==== RECORD EXTRACTS ====
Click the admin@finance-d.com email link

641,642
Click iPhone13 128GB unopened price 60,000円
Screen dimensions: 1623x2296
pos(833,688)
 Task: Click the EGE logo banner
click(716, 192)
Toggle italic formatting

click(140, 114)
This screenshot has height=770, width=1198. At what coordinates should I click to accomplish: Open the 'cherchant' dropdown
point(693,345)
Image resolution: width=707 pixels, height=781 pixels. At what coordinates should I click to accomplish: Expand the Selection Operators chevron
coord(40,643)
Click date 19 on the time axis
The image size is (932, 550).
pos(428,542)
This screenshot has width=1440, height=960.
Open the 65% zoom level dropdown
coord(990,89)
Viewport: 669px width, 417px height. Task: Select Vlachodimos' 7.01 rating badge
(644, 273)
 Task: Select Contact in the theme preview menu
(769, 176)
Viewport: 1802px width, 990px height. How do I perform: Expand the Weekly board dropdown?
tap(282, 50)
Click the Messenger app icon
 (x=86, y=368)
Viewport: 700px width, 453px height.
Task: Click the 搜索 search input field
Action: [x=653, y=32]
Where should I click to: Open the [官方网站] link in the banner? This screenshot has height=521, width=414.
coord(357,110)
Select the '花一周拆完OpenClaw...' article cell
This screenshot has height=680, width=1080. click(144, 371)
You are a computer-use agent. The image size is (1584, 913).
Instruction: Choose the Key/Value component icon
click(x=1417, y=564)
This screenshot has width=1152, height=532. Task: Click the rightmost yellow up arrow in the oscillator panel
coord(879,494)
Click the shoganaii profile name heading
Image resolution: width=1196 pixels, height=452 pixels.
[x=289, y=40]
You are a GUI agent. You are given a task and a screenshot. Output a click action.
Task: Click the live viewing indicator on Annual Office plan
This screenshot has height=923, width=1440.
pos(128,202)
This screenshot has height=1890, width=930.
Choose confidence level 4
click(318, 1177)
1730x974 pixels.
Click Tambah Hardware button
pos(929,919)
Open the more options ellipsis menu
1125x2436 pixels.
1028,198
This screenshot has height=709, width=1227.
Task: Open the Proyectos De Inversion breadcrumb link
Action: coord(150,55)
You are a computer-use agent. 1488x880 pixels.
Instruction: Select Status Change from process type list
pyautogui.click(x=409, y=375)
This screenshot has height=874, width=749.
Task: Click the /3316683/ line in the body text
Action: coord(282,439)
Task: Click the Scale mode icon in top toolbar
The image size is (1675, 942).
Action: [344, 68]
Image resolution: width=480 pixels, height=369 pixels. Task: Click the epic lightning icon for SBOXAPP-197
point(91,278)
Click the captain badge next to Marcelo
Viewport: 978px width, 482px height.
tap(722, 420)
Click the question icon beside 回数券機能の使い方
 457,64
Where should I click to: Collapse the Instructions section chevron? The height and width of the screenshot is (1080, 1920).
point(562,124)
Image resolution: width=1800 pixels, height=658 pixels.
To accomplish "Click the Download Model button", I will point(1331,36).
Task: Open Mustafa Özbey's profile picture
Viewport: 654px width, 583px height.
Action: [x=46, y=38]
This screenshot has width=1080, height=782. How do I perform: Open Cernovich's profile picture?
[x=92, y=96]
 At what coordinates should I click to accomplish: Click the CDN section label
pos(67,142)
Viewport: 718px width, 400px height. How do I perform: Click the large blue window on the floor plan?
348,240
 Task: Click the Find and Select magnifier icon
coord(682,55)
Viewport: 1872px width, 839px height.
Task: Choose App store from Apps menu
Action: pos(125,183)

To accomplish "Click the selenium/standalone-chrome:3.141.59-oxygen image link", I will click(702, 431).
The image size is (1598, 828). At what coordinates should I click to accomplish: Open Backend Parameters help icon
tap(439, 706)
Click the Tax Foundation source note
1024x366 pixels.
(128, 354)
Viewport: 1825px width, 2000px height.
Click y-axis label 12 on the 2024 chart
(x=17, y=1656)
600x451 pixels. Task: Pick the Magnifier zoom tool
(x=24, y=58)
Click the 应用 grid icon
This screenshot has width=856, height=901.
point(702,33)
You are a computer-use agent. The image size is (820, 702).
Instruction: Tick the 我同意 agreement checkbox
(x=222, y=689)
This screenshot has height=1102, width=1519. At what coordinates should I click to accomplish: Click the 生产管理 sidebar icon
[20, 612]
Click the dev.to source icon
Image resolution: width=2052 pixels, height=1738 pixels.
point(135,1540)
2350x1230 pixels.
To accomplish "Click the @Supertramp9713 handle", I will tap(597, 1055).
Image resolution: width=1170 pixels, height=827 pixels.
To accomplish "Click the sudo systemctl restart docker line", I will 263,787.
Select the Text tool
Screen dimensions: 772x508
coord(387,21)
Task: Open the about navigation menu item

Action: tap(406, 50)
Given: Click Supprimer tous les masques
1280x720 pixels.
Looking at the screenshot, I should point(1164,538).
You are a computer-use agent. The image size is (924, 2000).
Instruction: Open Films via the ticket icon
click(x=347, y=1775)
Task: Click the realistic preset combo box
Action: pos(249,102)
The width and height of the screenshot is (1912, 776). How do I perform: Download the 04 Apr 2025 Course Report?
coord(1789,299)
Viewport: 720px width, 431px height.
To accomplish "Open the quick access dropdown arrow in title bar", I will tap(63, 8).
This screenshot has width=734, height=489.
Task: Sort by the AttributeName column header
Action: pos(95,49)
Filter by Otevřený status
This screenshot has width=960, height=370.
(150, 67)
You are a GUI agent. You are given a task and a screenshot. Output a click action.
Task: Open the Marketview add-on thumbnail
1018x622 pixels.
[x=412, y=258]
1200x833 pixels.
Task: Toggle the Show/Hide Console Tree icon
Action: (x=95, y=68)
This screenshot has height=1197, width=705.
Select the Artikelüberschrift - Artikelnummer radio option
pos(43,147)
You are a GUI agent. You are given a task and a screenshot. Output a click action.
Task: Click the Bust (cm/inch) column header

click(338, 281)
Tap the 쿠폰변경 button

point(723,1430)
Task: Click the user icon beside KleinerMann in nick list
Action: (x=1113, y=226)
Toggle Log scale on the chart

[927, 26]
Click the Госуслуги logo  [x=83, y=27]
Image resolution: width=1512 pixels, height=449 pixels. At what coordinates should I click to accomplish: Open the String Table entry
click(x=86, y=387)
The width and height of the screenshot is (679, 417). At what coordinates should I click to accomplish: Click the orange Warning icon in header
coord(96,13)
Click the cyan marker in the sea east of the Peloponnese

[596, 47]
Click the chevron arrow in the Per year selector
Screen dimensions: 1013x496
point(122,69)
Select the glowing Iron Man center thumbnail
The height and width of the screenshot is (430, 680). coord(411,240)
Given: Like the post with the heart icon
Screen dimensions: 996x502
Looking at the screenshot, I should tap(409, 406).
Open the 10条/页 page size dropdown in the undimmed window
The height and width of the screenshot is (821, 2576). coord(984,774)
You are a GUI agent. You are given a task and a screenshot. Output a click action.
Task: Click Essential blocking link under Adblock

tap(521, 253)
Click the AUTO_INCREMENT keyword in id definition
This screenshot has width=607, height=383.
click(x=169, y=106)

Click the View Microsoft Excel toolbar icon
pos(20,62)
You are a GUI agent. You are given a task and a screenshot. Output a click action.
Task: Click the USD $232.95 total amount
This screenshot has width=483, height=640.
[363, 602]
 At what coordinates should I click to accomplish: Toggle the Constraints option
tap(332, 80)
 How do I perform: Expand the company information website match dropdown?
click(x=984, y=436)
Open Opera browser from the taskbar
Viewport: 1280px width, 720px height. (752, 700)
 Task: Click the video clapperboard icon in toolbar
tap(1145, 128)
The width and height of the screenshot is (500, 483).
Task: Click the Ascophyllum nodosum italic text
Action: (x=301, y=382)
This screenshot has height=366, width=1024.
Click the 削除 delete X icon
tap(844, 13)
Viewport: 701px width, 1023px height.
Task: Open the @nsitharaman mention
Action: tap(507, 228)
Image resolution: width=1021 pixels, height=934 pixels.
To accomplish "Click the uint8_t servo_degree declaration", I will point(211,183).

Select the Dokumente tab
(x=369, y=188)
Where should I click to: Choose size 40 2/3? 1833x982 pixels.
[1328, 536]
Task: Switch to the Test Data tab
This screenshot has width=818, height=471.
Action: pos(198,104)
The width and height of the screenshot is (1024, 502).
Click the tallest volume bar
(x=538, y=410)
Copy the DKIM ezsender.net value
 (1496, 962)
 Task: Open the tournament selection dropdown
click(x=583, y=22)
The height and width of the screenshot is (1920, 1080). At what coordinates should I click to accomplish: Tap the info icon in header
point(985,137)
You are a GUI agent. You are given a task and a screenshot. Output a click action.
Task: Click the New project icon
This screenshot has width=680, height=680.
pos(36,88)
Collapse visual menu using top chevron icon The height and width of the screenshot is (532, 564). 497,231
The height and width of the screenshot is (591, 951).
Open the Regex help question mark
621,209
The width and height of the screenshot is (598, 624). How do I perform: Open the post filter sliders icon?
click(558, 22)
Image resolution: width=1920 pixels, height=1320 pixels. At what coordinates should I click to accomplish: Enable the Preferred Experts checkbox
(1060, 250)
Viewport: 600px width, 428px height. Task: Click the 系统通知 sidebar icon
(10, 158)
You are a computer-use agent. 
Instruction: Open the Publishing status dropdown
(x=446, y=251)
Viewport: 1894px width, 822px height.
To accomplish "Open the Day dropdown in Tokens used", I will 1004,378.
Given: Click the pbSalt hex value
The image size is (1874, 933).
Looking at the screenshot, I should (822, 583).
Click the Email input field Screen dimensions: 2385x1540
====
> _WHAT THE TASK ASKS_
Taking the entries above, write out exactly the lines starting with the line containing "Task: Click the Bust (cm/inch) column header" and going on through the line containing "Click the Госуслуги", both included, and nothing else.

> _ANSWER TO THE PROBLEM_
Task: Click the Bust (cm/inch) column header

click(338, 281)
Tap the 쿠폰변경 button

point(723,1430)
Task: Click the user icon beside KleinerMann in nick list
Action: (x=1113, y=226)
Toggle Log scale on the chart

[927, 26]
Click the Госуслуги logo  [x=83, y=27]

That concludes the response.